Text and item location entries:
** Start **

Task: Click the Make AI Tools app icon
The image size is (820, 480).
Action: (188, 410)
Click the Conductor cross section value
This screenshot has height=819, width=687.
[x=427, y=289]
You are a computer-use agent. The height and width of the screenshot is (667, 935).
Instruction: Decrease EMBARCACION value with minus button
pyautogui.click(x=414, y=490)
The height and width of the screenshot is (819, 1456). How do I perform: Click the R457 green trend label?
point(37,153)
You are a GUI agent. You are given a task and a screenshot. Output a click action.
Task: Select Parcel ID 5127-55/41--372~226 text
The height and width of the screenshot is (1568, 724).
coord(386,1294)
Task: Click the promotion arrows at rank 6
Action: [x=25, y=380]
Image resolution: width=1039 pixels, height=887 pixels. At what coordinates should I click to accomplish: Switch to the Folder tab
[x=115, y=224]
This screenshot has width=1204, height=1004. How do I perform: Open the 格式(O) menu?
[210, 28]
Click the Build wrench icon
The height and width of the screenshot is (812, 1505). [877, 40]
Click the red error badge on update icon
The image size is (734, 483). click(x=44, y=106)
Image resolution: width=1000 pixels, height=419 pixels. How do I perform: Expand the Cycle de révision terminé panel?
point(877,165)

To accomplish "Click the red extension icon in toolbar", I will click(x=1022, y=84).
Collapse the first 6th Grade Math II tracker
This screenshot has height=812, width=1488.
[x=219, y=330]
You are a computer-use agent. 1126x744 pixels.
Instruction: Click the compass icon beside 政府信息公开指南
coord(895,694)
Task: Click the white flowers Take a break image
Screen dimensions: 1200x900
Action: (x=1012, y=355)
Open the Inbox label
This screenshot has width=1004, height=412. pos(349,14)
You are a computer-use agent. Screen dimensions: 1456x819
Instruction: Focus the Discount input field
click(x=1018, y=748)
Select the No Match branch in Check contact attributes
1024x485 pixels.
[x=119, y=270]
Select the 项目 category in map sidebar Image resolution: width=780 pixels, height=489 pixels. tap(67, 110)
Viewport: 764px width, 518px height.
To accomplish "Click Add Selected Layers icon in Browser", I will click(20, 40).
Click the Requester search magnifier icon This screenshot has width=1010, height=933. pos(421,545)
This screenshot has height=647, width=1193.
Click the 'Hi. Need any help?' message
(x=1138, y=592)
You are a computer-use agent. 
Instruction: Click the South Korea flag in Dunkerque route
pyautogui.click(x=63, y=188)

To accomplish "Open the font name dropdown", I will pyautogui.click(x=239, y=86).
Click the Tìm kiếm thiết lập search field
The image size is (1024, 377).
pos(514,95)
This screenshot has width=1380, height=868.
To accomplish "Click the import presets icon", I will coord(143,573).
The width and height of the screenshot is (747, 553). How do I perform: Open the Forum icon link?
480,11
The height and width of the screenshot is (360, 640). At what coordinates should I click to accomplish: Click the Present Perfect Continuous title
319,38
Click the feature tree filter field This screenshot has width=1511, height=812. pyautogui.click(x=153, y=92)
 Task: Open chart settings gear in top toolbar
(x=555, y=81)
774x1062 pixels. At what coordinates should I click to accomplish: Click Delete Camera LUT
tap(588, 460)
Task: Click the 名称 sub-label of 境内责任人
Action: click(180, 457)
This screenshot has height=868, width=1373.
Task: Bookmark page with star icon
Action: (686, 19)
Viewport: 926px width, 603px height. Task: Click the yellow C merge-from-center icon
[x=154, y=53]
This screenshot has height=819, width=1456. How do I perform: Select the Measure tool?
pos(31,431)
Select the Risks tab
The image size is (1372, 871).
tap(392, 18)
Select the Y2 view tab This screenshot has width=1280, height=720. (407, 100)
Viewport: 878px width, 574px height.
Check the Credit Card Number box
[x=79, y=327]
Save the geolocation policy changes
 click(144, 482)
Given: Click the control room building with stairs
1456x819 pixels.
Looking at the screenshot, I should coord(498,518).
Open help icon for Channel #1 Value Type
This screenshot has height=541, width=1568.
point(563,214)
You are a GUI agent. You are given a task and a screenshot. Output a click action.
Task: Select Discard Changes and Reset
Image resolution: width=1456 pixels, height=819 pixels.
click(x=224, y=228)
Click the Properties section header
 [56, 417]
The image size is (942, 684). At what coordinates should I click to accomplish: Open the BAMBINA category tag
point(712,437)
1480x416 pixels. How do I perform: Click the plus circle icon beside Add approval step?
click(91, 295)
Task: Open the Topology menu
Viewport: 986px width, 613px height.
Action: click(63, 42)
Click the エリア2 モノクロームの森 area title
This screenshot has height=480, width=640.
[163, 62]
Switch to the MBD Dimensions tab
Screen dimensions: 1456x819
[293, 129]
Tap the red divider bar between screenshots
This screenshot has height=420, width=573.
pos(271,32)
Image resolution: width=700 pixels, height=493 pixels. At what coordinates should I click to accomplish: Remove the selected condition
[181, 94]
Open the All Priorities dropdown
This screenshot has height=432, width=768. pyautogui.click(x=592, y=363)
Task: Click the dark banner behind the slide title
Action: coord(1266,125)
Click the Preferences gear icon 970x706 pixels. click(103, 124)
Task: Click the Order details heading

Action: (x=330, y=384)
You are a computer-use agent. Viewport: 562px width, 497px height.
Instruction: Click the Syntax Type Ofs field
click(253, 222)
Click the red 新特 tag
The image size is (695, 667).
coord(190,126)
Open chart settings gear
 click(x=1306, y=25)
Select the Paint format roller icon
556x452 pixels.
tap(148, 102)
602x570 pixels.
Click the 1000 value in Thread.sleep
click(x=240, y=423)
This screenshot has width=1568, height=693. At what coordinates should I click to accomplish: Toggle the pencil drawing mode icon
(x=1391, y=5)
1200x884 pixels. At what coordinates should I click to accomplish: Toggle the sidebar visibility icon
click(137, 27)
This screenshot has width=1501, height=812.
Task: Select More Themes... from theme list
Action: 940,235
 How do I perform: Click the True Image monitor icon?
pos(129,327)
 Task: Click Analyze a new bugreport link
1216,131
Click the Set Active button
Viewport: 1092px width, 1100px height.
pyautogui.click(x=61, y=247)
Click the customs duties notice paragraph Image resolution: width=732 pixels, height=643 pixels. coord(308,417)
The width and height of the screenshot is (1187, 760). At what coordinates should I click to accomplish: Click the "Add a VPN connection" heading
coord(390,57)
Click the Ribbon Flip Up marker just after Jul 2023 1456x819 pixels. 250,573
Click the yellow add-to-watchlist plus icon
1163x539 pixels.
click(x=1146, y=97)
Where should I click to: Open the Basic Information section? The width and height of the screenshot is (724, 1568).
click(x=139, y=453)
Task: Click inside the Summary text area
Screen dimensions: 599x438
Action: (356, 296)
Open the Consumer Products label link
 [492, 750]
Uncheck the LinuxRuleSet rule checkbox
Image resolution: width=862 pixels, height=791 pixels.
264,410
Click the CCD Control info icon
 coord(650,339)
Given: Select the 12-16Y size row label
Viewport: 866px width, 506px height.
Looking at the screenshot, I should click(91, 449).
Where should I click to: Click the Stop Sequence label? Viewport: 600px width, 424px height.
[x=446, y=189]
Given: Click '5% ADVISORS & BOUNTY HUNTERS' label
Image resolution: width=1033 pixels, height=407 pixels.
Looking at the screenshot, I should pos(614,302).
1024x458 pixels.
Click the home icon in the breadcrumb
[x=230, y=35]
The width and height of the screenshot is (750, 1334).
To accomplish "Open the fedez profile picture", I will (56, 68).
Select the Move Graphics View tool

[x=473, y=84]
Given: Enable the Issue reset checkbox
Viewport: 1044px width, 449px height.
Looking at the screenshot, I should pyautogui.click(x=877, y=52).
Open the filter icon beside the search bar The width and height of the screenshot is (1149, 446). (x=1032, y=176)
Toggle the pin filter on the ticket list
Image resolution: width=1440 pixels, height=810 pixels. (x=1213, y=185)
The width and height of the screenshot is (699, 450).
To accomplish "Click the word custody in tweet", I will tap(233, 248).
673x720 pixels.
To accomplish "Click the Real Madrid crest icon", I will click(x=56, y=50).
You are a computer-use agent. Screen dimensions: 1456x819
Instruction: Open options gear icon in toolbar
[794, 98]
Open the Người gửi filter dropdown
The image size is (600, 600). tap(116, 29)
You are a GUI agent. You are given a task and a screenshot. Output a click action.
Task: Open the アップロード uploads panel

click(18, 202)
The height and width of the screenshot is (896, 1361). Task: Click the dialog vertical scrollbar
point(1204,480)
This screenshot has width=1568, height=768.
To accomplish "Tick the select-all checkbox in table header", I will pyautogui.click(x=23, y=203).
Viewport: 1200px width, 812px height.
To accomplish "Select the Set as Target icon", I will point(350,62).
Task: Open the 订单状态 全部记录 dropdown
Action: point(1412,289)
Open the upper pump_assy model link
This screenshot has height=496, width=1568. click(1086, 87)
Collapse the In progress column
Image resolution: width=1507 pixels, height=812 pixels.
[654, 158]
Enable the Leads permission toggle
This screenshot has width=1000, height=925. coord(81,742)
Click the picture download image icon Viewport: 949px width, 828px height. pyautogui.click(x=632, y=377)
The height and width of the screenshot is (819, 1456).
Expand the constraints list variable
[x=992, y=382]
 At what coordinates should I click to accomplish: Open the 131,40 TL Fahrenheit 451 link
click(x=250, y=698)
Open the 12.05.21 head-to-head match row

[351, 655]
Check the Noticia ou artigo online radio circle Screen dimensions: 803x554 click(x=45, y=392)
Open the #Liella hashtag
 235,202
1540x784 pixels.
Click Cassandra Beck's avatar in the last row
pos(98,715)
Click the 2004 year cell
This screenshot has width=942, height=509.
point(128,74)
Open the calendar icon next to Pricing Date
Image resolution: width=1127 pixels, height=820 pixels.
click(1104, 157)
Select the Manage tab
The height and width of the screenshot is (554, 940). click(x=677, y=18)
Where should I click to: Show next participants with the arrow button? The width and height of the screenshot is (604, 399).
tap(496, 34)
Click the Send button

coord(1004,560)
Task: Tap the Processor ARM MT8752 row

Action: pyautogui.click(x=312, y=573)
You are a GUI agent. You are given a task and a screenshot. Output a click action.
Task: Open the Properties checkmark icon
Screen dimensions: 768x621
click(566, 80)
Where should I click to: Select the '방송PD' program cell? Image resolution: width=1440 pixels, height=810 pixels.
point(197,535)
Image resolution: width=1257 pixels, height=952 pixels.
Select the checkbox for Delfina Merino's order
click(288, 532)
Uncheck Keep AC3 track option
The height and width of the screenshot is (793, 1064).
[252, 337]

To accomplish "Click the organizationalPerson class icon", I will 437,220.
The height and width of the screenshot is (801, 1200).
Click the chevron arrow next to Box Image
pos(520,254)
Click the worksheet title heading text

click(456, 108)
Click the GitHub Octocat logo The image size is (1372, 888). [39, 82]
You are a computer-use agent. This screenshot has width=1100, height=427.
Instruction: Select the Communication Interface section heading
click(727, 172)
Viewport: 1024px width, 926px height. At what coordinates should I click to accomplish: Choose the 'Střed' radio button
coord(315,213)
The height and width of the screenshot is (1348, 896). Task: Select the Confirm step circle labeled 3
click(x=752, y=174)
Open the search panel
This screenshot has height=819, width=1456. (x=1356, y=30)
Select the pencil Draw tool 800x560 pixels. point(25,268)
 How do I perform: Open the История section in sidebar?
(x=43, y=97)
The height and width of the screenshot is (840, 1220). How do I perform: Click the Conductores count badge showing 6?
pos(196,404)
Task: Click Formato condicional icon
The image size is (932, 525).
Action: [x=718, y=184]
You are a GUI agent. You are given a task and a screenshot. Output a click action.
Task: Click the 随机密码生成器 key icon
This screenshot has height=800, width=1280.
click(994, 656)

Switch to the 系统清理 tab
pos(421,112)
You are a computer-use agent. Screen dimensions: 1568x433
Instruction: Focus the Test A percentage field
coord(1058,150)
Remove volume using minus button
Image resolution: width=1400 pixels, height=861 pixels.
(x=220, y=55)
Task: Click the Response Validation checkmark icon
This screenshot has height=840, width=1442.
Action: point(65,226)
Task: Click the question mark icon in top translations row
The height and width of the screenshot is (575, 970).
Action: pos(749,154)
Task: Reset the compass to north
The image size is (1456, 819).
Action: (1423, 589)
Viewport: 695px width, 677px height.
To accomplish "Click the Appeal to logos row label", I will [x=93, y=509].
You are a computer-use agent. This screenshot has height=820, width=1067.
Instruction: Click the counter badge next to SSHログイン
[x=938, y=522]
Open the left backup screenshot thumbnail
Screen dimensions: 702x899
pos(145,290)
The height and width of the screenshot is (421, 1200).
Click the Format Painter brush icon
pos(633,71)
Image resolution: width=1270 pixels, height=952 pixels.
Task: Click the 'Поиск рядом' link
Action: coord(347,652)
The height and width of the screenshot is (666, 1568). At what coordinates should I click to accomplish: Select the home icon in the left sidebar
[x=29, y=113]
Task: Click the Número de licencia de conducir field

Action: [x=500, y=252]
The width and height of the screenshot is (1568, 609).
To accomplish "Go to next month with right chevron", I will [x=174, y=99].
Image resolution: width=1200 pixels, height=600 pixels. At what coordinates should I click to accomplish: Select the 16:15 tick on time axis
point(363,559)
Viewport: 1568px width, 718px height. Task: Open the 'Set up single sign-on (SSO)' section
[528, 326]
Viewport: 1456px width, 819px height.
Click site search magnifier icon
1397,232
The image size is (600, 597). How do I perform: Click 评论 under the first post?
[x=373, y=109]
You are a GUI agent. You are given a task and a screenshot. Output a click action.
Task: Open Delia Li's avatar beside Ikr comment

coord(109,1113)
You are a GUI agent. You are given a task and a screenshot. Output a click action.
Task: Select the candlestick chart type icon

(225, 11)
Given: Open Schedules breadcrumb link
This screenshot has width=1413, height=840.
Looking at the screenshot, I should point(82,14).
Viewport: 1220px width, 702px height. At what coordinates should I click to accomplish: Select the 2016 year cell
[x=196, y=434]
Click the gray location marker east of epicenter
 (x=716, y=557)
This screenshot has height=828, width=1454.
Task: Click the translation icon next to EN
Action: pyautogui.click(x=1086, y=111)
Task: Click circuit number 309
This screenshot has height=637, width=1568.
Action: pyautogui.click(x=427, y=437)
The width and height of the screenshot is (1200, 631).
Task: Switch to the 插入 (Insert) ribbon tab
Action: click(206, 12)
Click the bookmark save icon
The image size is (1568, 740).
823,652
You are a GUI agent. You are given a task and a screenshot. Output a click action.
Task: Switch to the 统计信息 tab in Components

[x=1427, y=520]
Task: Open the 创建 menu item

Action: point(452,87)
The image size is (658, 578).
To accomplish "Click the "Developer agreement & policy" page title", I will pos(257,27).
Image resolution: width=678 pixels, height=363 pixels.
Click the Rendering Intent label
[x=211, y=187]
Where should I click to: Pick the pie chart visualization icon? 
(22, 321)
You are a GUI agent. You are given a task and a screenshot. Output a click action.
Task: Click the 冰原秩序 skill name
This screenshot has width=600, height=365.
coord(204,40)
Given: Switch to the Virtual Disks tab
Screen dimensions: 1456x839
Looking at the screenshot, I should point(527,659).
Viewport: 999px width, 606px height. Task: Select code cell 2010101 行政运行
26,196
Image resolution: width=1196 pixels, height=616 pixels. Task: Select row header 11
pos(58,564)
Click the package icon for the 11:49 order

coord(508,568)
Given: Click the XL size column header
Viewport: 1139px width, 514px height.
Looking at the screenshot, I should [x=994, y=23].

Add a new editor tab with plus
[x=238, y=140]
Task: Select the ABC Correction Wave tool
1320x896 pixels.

** End **

THE REQUEST :: Swap "icon" for "button" in the lines from the one containing "Select the Paint format roller icon" to the one containing "(x=1391, y=5)", and return only those lines with everything else left as it is.

RESULT OF THIS EXERCISE ::
Select the Paint format roller button
556x452 pixels.
tap(148, 102)
602x570 pixels.
Click the 1000 value in Thread.sleep
click(x=240, y=423)
This screenshot has width=1568, height=693. At what coordinates should I click to accomplish: Toggle the pencil drawing mode button
(x=1391, y=5)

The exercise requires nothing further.